Wu, G. - Presenter, National University of Singapore
Wang, Y., National University of Singapore
Xiao, M., National University of Singapore
Wu, Z., University of California Los Angeles
Safe reinforcement learning (RL) has been developed to address safety concerns in optimal control of industrial safety-critical applications, such as self-driving cars, robotics, and chemical processes [1-3]. However, the safe RL algorithms require a considerable amount of training time to obtain an optimal control policy, as this process relies on data and experience gained through interaction with the environment. Additionally, designing control policies that ensure the stabilization of the closed-loop systems during the learning process remains an unresolved issue.
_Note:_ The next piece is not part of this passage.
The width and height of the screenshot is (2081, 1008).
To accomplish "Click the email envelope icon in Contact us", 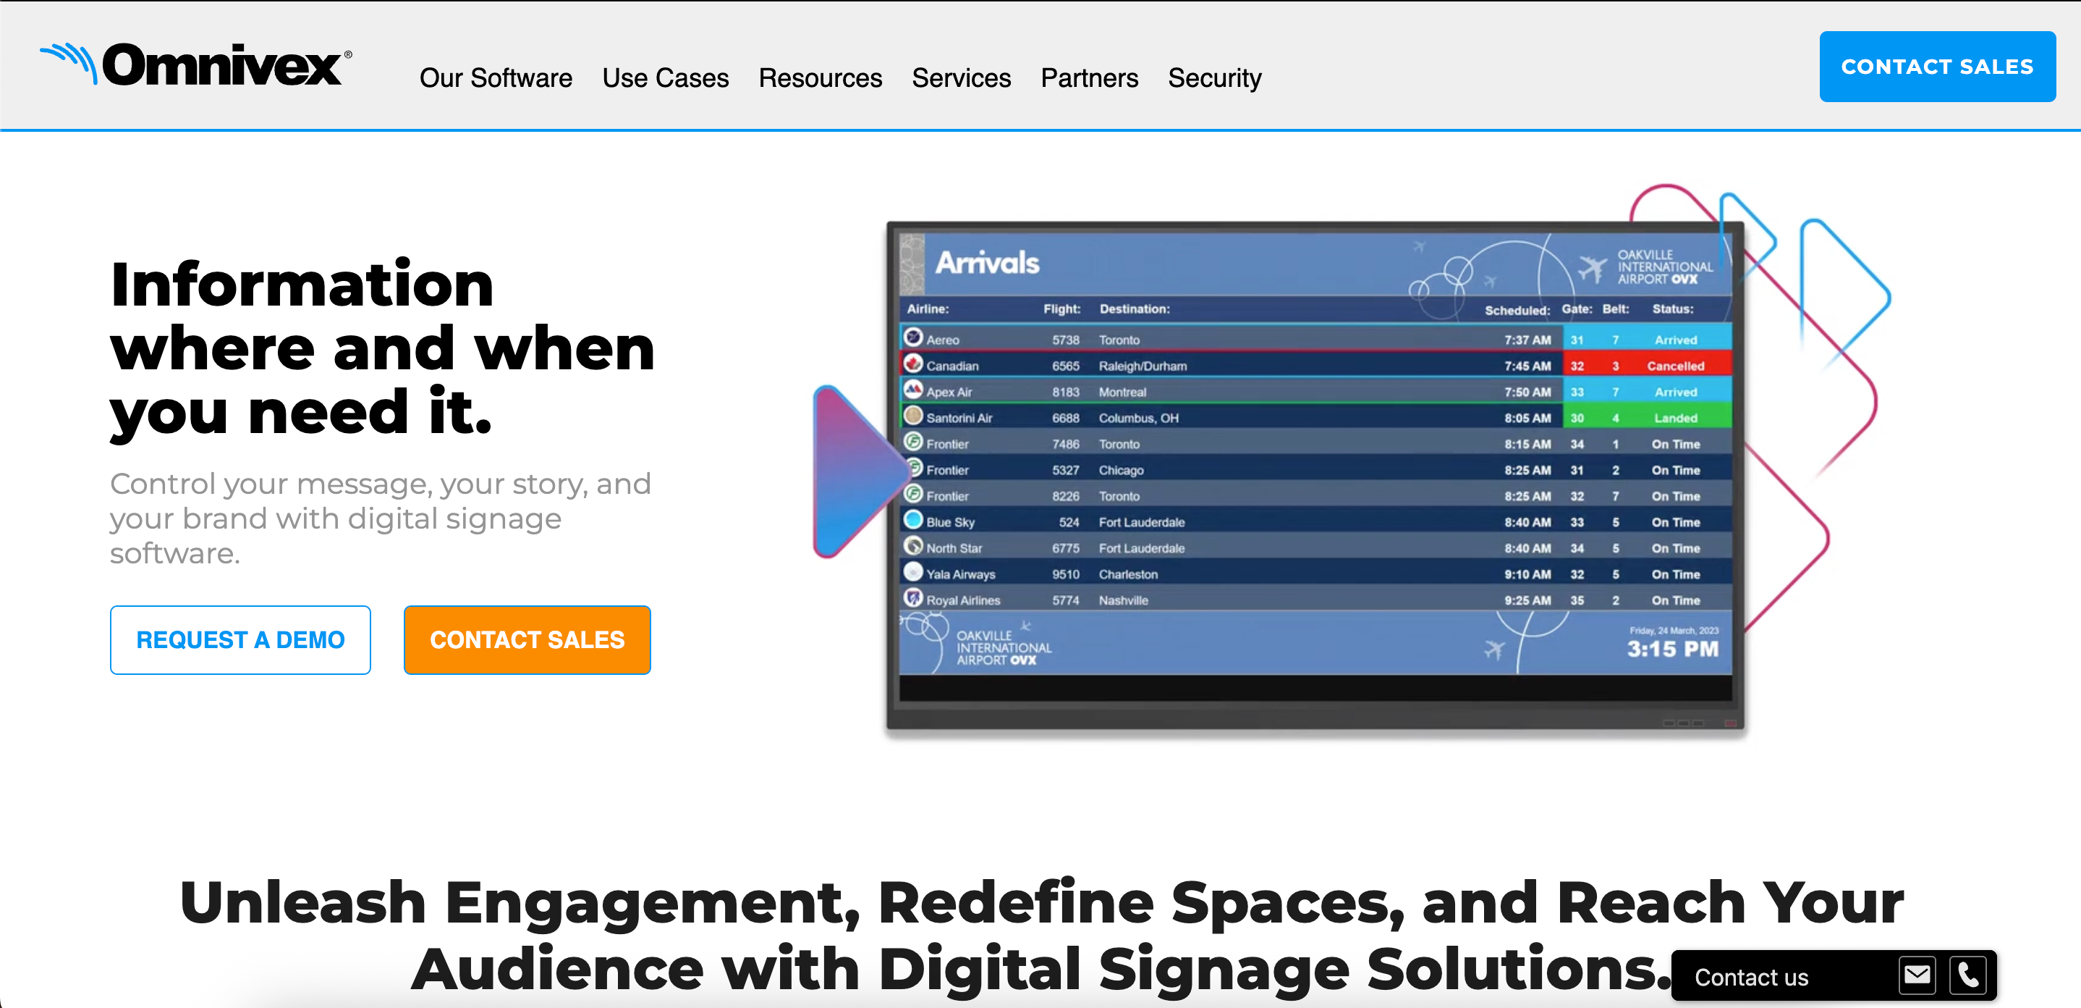I will coord(1917,976).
Due to these challenges, research efforts have been made to improve traditional safe RL algorithms. Transfer learning (TL), an emerging subfield of machine learning, focuses on transferring the knowledge and experience gained from one task to another related task. The advantage of this method lies in its ability to provide a warm start to RL such that overall learning time is reduced and learning performance is improved. However, the integration of TL into RL would inevitably lead to safety issues due to the discrepancy between the target and the source tasks. How to achieve a balance between efficient knowledge transfer and safe exploration remains an open question.
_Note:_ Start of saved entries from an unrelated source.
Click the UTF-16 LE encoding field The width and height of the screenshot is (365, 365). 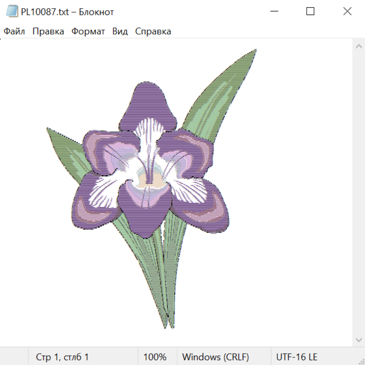296,357
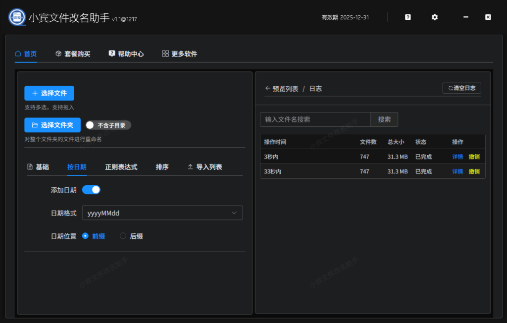Open the settings gear in the title bar
Viewport: 507px width, 323px height.
434,17
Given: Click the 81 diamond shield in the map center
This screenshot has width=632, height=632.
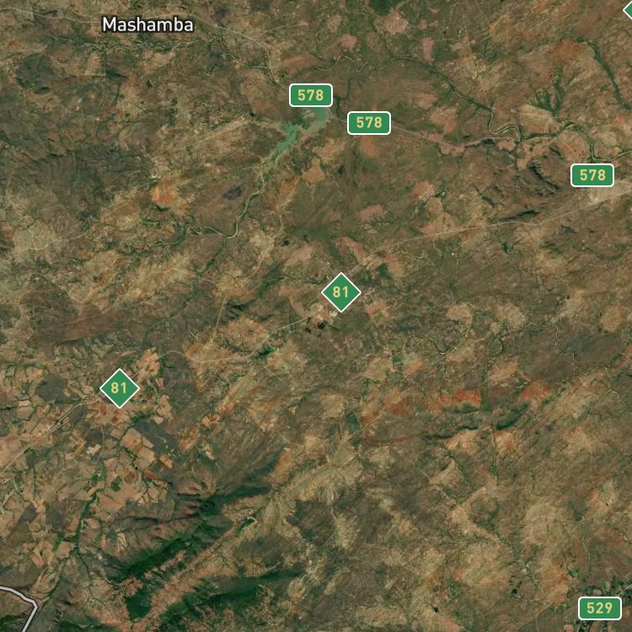Looking at the screenshot, I should point(341,292).
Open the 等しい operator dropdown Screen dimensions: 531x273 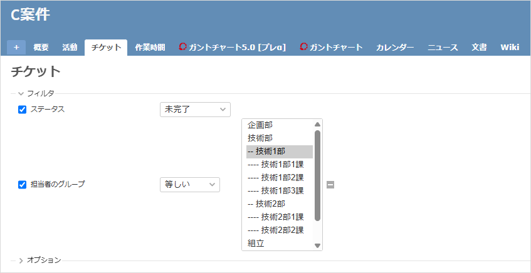tap(189, 185)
Motivated by the above challenges, we propose a safe transfer reinforcement learning (TRL) framework. The algorithm leverages knowledge obtained from pre-trained source tasks to expedite learning in a new yet related target task, thereby significantly reducing both learning time and computational overhead for optimizing a control policy. Additionally, since there is a discrepancy between target and source tasks, the knowledge transferred to the target process may cause performance degradation. To account for this discrepancy, we develop a theoretical analysis via statistical learning theory to characterize the performance of TRL by accounting for the differences between the source and target tasks [4,5]. Furthermore, the proposed TRL method is designed to collect data and optimize the control policy within a control invariant set (CIS) to ensure the safety of the system throughout the learning process. Finally, we apply the proposed TRL method to an example of optimal control of a chemical reactor, showcasing its effectiveness in solving the optimal control problem with improved computational efficiency and safety guarantees compared to traditional RL without using transfer learning.

References:

[1] B. Yan, P. Shi, C. P. Lim, Y. Sun, and R. K. Agarwal, “Security and safety-critical learning-based collaborative control for multiagent systems,” IEEE Transactions on Neural Networks and Learning Systems, pp. 1–12, 2024.
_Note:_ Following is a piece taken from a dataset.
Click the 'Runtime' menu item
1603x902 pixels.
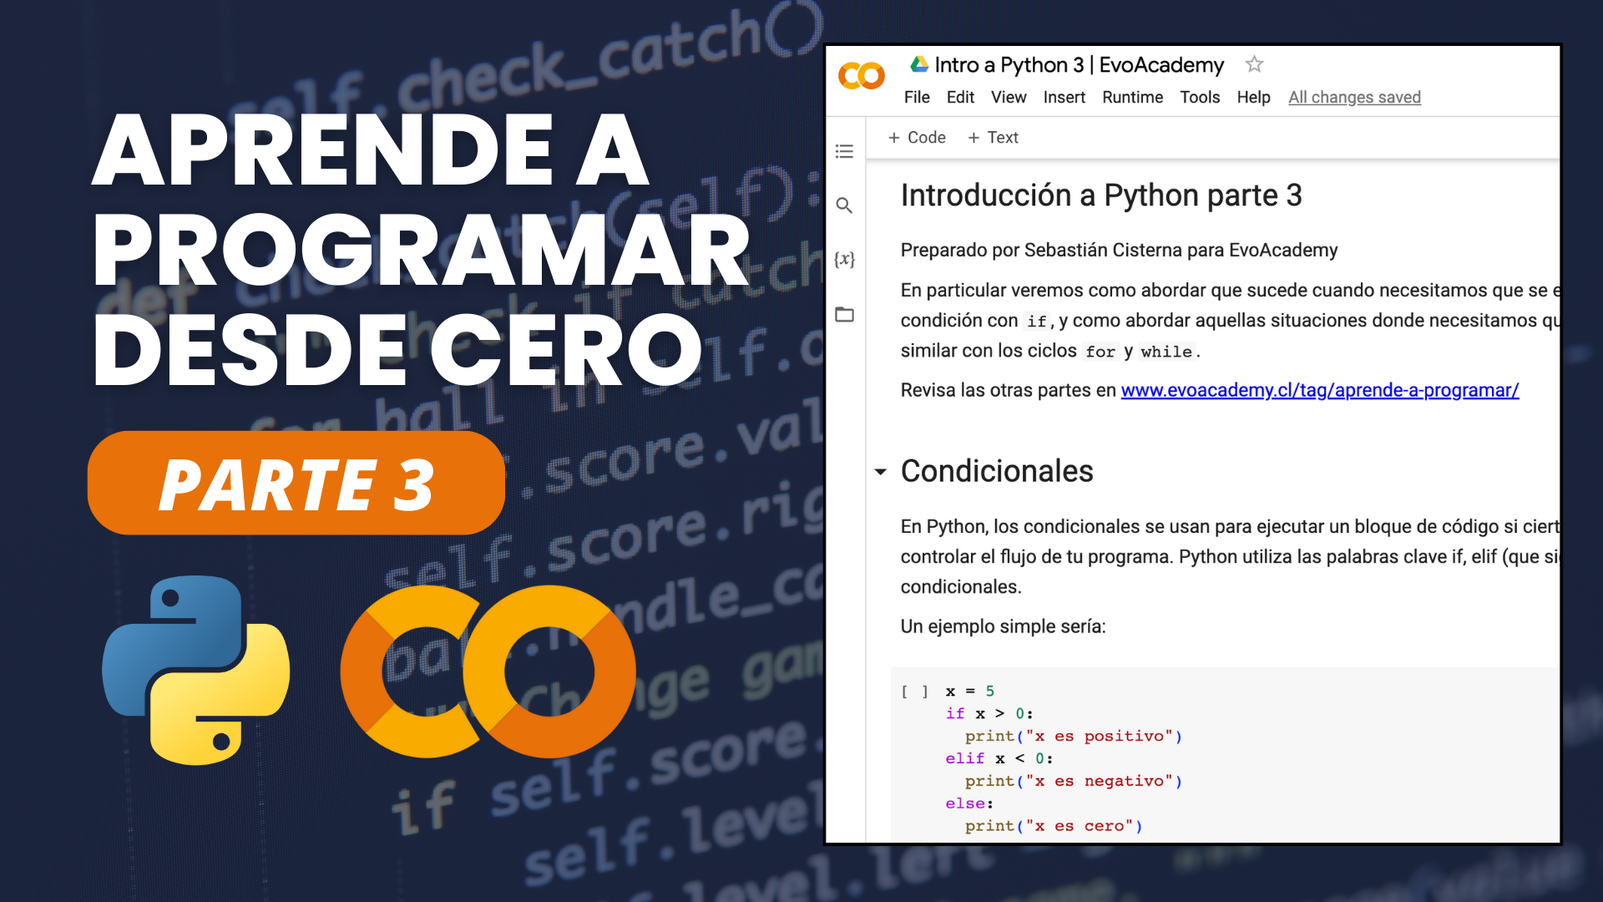pos(1133,97)
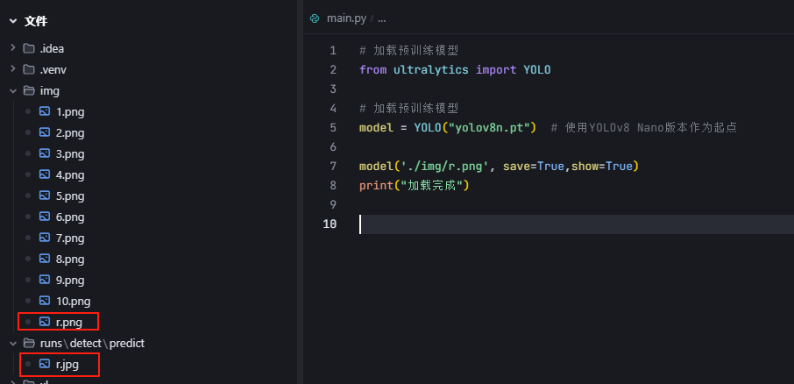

[2] Dogru O, Xie J, Prakash O, et al. Reinforcement learning in process industries: review and perspective[J]. IEEE/CAA Journal of Automatica Sinica, 2024, 11(2): 283-300.

[3] A. B. Jeddi, N. L. Dehghani, and A. Shafieezadeh, “Lyapunov-based uncertainty-aware safe reinforcement learning,” arXiv preprint arXiv:2107.13944, 2021.

[4] M. Xiao, C. Hu, and Z. Wu, “Modeling and predictive control of nonlinear processes using transfer learning method,” AIChE Journal, p. e18076, 2023.

[5] Y. Wang and Z. Wu, “Control lyapunov-barrier function-based safe reinforcement learning for nonlinear optimal control,” AIChE Journal, p. e18306, 2023.